*** Material to process Section Begins ***
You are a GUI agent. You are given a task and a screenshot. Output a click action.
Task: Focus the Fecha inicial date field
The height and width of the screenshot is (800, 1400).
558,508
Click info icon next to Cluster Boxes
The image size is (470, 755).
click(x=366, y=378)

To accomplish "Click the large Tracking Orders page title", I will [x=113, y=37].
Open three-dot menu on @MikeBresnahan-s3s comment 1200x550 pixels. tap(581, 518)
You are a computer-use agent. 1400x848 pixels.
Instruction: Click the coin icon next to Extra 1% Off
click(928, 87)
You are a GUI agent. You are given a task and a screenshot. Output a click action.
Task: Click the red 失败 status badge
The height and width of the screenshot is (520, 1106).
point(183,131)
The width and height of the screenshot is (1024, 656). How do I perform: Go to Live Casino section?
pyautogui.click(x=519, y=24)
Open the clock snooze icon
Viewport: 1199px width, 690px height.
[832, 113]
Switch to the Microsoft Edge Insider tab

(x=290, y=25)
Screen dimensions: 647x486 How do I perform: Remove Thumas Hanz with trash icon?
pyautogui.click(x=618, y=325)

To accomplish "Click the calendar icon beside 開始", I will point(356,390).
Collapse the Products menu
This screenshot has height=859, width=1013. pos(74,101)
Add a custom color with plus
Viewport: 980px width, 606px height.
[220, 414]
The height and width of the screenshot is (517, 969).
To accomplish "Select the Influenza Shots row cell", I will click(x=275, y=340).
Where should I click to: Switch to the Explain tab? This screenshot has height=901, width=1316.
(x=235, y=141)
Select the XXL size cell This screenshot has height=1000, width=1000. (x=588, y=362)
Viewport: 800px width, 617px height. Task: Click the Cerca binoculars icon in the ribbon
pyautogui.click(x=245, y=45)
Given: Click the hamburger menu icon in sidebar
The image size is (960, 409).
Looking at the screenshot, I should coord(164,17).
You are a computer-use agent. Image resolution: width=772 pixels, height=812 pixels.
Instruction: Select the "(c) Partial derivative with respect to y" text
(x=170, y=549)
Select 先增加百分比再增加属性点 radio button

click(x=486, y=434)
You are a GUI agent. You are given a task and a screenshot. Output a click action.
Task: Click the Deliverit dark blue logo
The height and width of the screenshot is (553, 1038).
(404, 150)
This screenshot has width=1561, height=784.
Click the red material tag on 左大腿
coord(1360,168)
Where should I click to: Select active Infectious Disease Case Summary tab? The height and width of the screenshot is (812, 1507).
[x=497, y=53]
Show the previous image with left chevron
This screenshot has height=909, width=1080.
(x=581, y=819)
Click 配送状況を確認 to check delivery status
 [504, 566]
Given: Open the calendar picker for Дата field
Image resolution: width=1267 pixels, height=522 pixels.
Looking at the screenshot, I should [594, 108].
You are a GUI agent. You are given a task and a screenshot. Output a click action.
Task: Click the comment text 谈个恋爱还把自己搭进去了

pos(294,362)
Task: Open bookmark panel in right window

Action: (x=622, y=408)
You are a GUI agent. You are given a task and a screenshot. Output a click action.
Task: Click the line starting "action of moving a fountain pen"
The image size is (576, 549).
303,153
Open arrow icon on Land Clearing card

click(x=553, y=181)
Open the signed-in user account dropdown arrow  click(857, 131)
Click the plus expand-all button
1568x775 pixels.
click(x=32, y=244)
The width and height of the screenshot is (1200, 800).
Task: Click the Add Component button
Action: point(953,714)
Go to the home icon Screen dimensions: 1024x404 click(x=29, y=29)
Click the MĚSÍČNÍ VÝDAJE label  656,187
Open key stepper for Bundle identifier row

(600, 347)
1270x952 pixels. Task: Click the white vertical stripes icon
*** Material to process Section Ends ***
Assigned task:
Each line containing "field" belongs in the answer; pick these out of the material and copy them.

Result for this exercise:
Task: Focus the Fecha inicial date field
Given: Open the calendar picker for Дата field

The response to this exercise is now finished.